▸ Short problem 1
According to the sentencing article, what was the outside temperature when Harris locked the children in the car?
▸ Short problem 2
From the sentencing article, return the text starting at "The mother of" and ending at "than her own.".
▸ Short problem 3
List every person mentioned by full name in the sentencing article.

Victoria Jasmine Harris, 26, Minot, will serve about six months in jail for leaving the 4- and 3-year-old children she was babysitting alone in a cold car for up to 25 minutes last January while she got a wax at a salon.

“I knew it was wrong,” Harris told Judge Stacy Louser on Tuesday. “I just did a dumb decision and I do apologize for it.”

The temperature outside was 21 degrees on Jan. 23 when Harris locked the children in a car – which was not running – that was parked in a parking lot outside the salon at 1407 South Broadway. She had made an appointment for a wax at 10 a.m. but the business wouldn’t allow her to bring the children inside. She left the children in the car and told someone in the business that she had arranged for a friend to pick up the kids. Police later discovered the children inside the car. The 3-year-old boy was curled up in a ball in the car, wearing a thin cotton sweater and no coat. The girl, who was wearing a winter coat, unlocked the car door for the officer and the officer took the children into the building. While the officer was trying to contact the children’s parents, Harris approached the officer.

Prior to the sentencing hearing, the children’s mother cried and told the judge that her children are still traumatized. The girl is in counseling and the boy has night terrors and screams “Don’t leave me” every time the car is turned off. The children’s mother told the judge that she is younger than Harris and this was not just a dumb decision. Harris, who already has a daughter of her own, knew better.

Harris’s defense attorney, Ashley Gulke, asked for her “young and dumb” client, who has no significant prior criminal history and is now pregnant with her own second child, to be given probation and to have the opportunity to have the C felony child neglect charge reduced to an A misdemeanor.

Ward County Deputy State’s Attorney Todd Schwarz told the judge that jail time is required in a case such as this. A plea offer was made to Harris in February by another attorney who is no longer with the state’s attorney’s office. Schwarz, who joined the office not long ago, said he honored the original plea offer that was made by the other prosecutor.

“Ms. Harris is lucky I was not on this case in the beginning or such an offer would not have been made,” said Schwarz.

Schwarz noted that the two children could have been seriously injured. Judge Stacy Louser added that the two small children could have been abducted.

Harris told the judge that her contact with her own daughter has been restricted. Gulke said that a six- month jail sentence could mean Harris will either give birth to her baby while she is in custody or soon after she is released, which is a serious consequence.

The mother of the two victims told the judge that she hopes Harris never does this to her own children or to any other child.

Gulke said Harris had been babysitting for another family until recently.

Louser, who said Harris’s choice to leave the children alone so she could get a wax was “quite stunning,” said she would follow the state’s sentencing recommendation rather than that made by the defense. Louser sentenced Harris to two years in prison, with a requirement she serve 180 days, and three years of supervised probation. Louser ordered Harris to have no contact with the two child victims or their family, ordered her to take a parenting class, and not to provide child care for any child other than her own.

Harris must also pay $1,100 in court costs.

Entries on where items appear
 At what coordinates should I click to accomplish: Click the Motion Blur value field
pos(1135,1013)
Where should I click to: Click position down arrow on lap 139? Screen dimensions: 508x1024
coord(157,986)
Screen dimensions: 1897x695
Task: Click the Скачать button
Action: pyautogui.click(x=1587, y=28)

▸ Finished answer 1
21 degrees

▸ Finished answer 2
The mother of the two victims told the judge that she hopes Harris never does this to her own children or to any other child.

Gulke said Harris had been babysitting for another family until recently.

Louser, who said Harris’s choice to leave the children alone so she could get a wax was “quite stunning,” said she would follow the state’s sentencing recommendation rather than that made by the defense. Louser sentenced Harris to two years in prison, with a requirement she serve 180 days, and three years of supervised probation. Louser ordered Harris to have no contact with the two child victims or their family, ordered her to take a parenting class, and not to provide child care for any child other than her own.

▸ Finished answer 3
Victoria Jasmine Harris, Stacy Louser, Ashley Gulke, Todd Schwarz